From October 2023, aged care facilities will have to provide a minimum of 200 “care minutes” per resident per day, including 40 minutes by RNs. The remaining 160 minutes of required care can be provided by lower-paid personal care workers (PCWs), rather than RNs or enrolled nurses (ENs).

This is an overall increase of just 12 minutes per day, and 4 minutes by RNs, on average figures reported to a Royal Commission in 2019. It falls short of the 215 minutes per day recommended by that inquiry. Federal funding of aged care will be increased by just $30 to $225 per resident per day to finance this measure.

The new legislation is already being used by aged care providers as a cover for cost-cutting measures. In Tasmania, aged care provider Southern Cross Care, which runs nine facilities across the state, has responded to the legislation by moving to make 50 ENs redundant across the state, replacing them with less qualified and lower-paid personal care workers, working under the supervision of an RN. There are reports that the same cuts are taking place at Southern Cross Care facilities in South Australia.

The response of the ANMF to the developments at Southern Cross Care has been to appeal to the federal government to intervene, and to the membership to merely “send an email to the CEO of Southern Cross Care Tasmania to let her know that we will not accept the cuts to enrolled nurses…”

The cuts to jobs and wages take place under conditions of an already widespread staffing crisis in aged care, exacerbated by the ongoing impact of the COVID-19 pandemic. As of December 22, there were 915 active outbreaks in aged care facilities, with 4,536 residents and 2,052 staff infected.
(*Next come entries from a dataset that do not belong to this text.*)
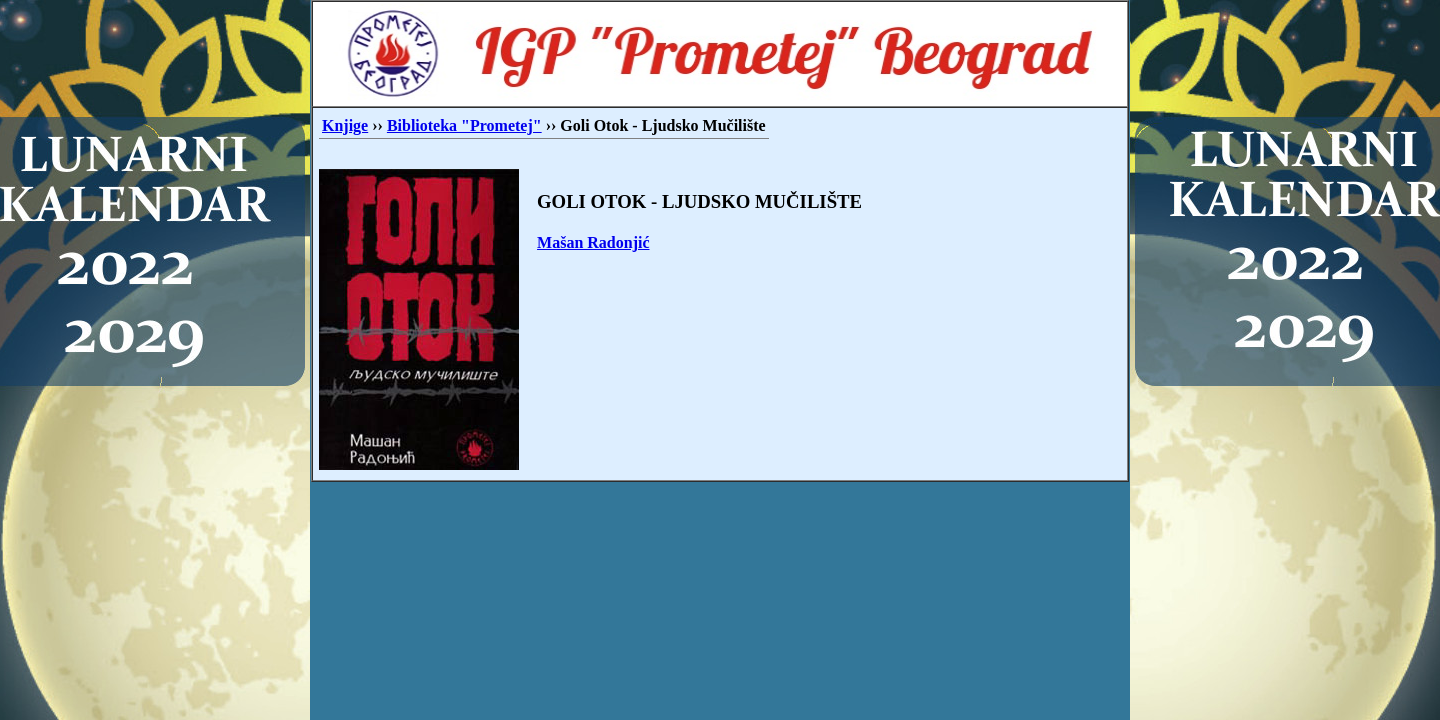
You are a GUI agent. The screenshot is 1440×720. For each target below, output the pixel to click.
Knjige (345, 125)
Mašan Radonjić (593, 242)
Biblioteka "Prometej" (464, 125)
The death toll has also climbed rapidly. There have been at least 4,448 COVID deaths in aged care since the pandemic began. Almost half of these deaths have occurred since the Labor government took office on May 21. This includes more than 100 people in residential aged care who died in the week leading up to Christmas.

The endless waves of infection and death in aged care, and in the community more broadly, is the result of deliberate “let it rip” policies imposed by state, territory and federal governments, Labor and Liberal-National alike, with the full support of the trade unions. The federal Labor government bears chief responsibility. As infection and death tolls have soared since the May election, almost every public health measure has been abandoned, in line with the demands of big business.

The struggle for decent wages and conditions for aged care workers, and improved care for residents, is inseparable from a fight against the homicidal policies ensuring the ongoing devastation of the sector.

This struggle cannot be waged through appeals to the same governments responsible for both the immediate crisis of COVID-19 and the chronic underfunding of the aged care sector. Nor can it be advanced within the framework of the union bureaucracies, which have backed the removal of public health measures and enforced government attacks over decades.

New organisations of struggle are needed—rank-and-file committees, independent of the union leadership—to reach out to workers throughout aged care and health and take forward a united fight against the assault on wages and working conditions.

The appalling state of aged care, and the pandemic, are products of the capitalist system, in which the needs of ordinary people are subordinated to the interests of the financial and corporate elite. Above all, what is required is a fight for a socialist perspective, aimed at placing the entire health and care sector, along with major businesses and big banks, under public ownership and democratic workers’ control, so that the economy can be reorganised to meet social need, not private profit.